- _DATA EXTRACTS_
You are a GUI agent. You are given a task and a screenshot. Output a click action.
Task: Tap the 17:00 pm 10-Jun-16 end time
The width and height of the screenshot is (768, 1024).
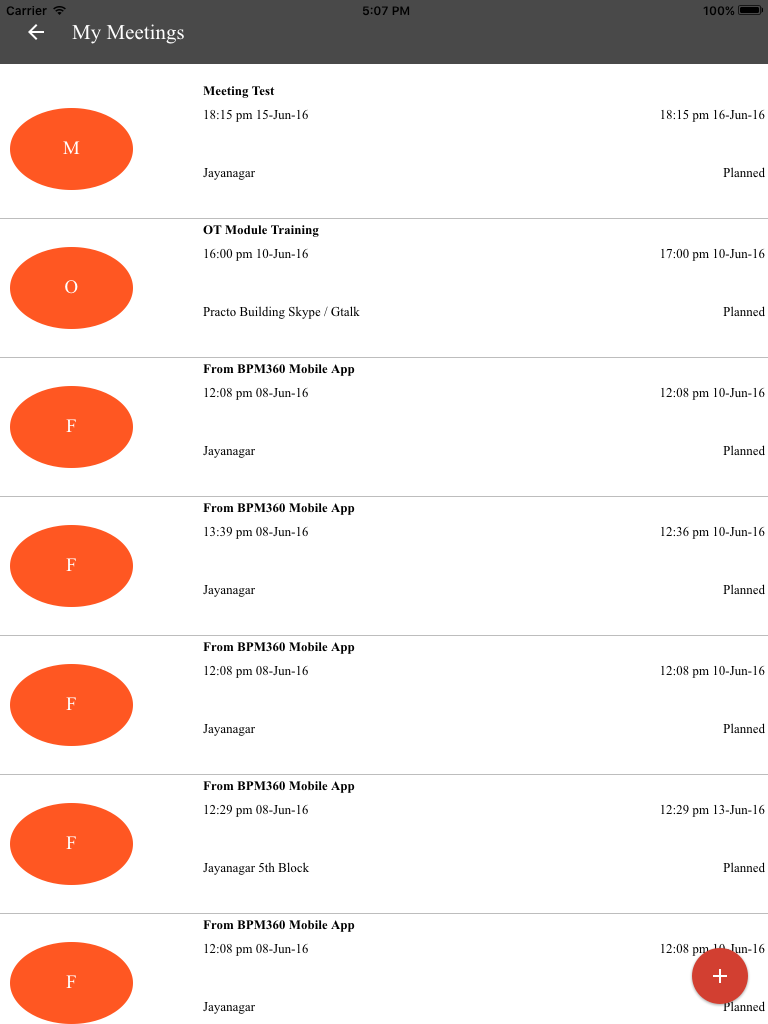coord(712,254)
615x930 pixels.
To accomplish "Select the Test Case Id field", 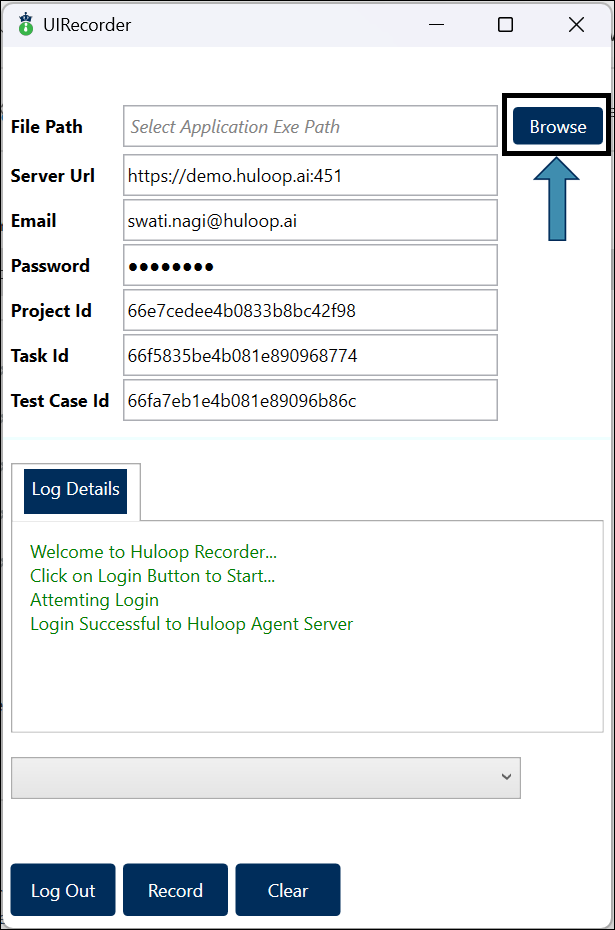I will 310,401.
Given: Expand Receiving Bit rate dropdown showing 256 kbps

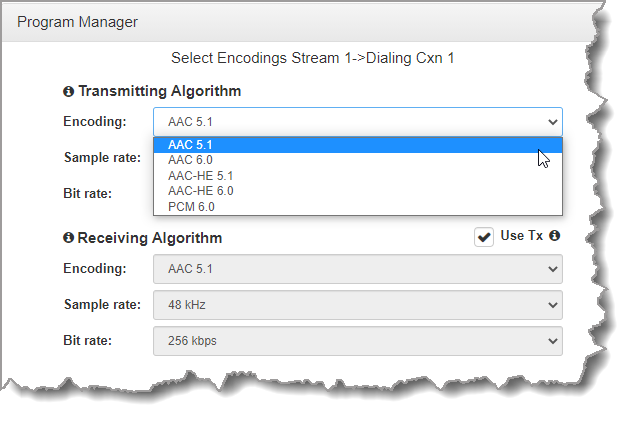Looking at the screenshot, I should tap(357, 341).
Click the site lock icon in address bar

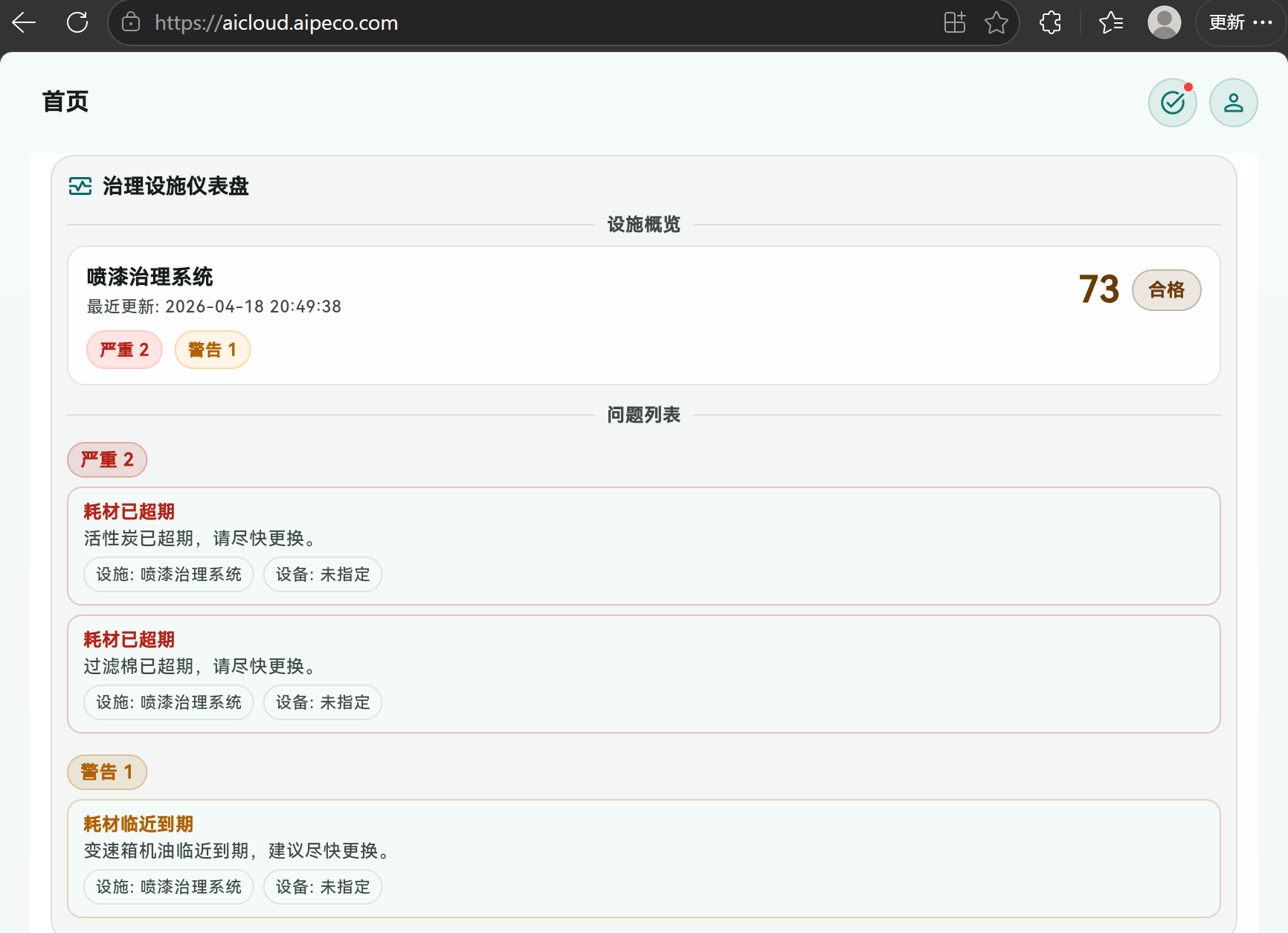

==

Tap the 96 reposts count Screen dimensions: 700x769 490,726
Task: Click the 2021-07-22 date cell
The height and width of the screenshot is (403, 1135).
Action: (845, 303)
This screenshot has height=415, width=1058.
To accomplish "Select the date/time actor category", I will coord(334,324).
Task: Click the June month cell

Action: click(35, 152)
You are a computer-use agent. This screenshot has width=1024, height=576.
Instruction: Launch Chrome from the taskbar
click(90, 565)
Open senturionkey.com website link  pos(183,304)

...

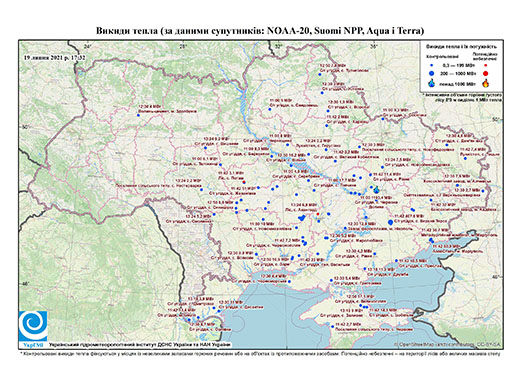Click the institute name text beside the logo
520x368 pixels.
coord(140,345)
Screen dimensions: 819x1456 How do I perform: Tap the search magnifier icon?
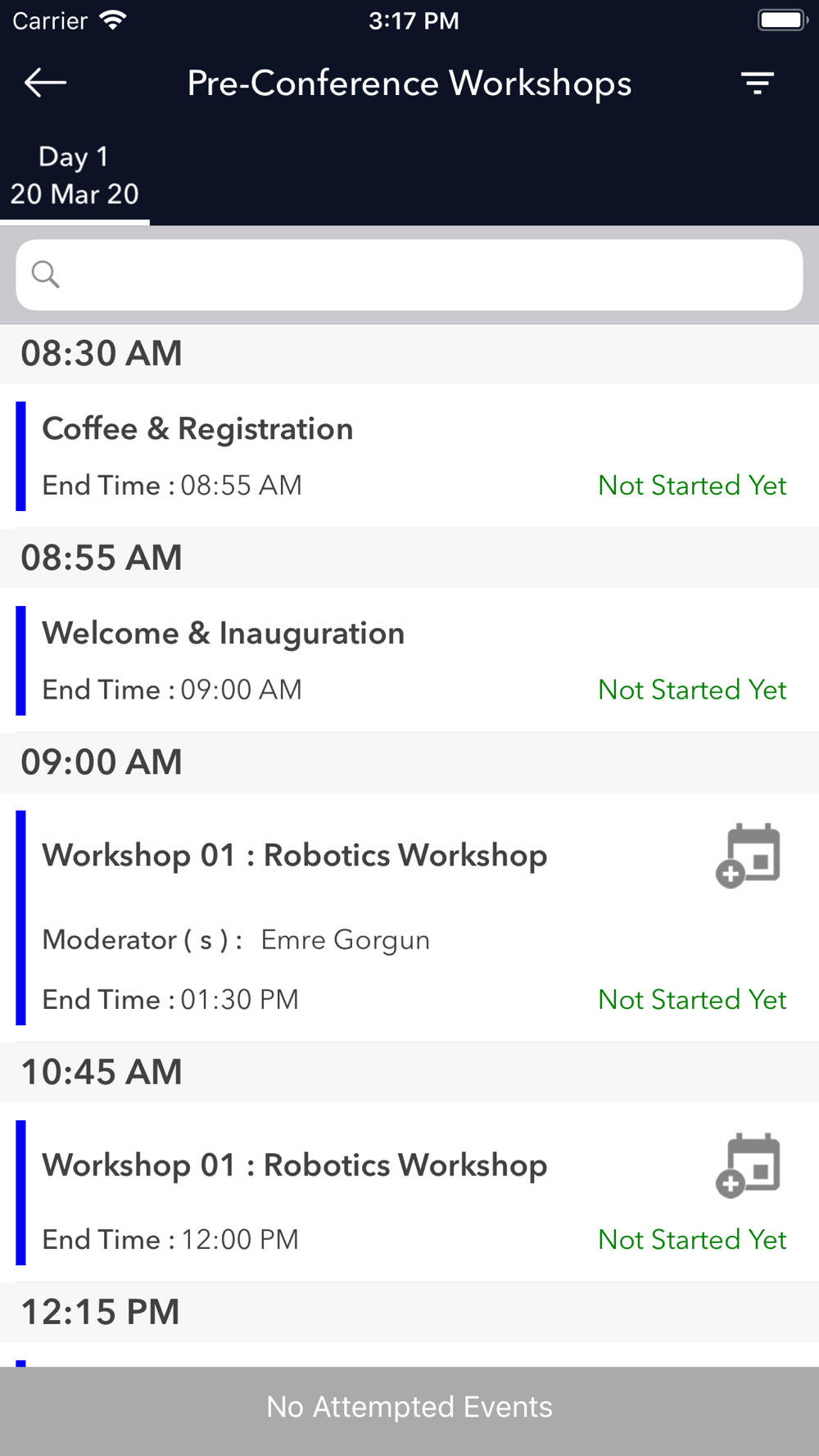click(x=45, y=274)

- _DIRECTIONS_
Look above for the line that contains "Task: Click the June month cell". Starting there, transcribe every line exactly until you have copied the line that contains "Open senturionkey.com website".

- _OUTPUT OF THE TASK_
Task: Click the June month cell

Action: click(35, 152)
You are a computer-use agent. This screenshot has width=1024, height=576.
Instruction: Launch Chrome from the taskbar
click(90, 565)
Open senturionkey.com website link  pos(183,304)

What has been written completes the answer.